Maybe on paper what I've done the past week doesn't look that time consuming or challenging. But all I can say is that by the end of each day I am bone tired. Perhaps it has to do with the underlying and built up fatigue of my husband's illness for so many years along with the mental exhaustion that occurs because I have had to handle everything on my own with no one by my side to share the load or help me with making decisions. Lets add a pinch of lonliness and dash of anxiety but we'll hold the physical and emotional comfort and support that comes from being in a nurturing partnership.
Part of me may have hesitated in really going out whole hog in seeking work because I am fearful of what my life will become when I do start working a regular job. I'm already out of time and tired. Things are just going to become more challenging to plan and handle!
It is all based on perspective. If you've never had to parent on your own I don't think it is possible to really comprehend the extent of the experience. I am just so tired, even on a good day when I've been rested (but I still suffer from many nights of not sleeping well). So I suppose I move, think, act and do on a slower basis than others. I'm just not quick on the draw anymore, my reflexes have slowed down. I can blame being tired but also I suppose I am less optimistic and cheerful overall. I do try to remain hopeful and upbeat but deep down there is a downtrodden piece of my soul within that I'm not sure will ever be erridicated.
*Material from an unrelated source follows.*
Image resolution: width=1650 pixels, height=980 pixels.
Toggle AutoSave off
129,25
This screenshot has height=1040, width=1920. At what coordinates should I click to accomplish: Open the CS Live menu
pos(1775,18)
What has been the point of these words? To convey the extent of my experience - it is bigger than what might be initially seen or imagined. It goes down pretty deep with many layers, some holdouts from the past.
In addition to the actual physical tasks that need to be accomplished on a daily basis such as getting groceries and filling the gas tank, there are the ones that people can't see and probably don't even know exist - the mental juggling that comes from planning in advance, anticipiating complications, figuring out contingency options and handling the problems that come up, in part from being widowed and an only parent! Try that on for size. Then handling the job of two as one, another reality that takes some new skills and practice to accomplish. There is tremendous mental exhaustion to accompany the physical fatigue. To be the sole worrier about your childrens' welfare, as well as being the sole provider and then the only one caring for the family residence and handling EVERYTHING is not an easy load to shoulder.
To those who question and criticize what I accomplish, handle and do with my "free" days and time, what I want to say if give me a freaking break.
I am grateful:
1. That January and February have passed.
2. That I don't have to anticipate bad, snowy weather for another 7-8 months.
3. That I did receive flowers this month - the rose bouquet from my son's winning the competition - I suppose getting flowers any way you can counts - although I didn't win the vase in the raffle at the antique shop.
4. For a bed to sleep in.
5. For leftovers on the nights it is too busy to cook.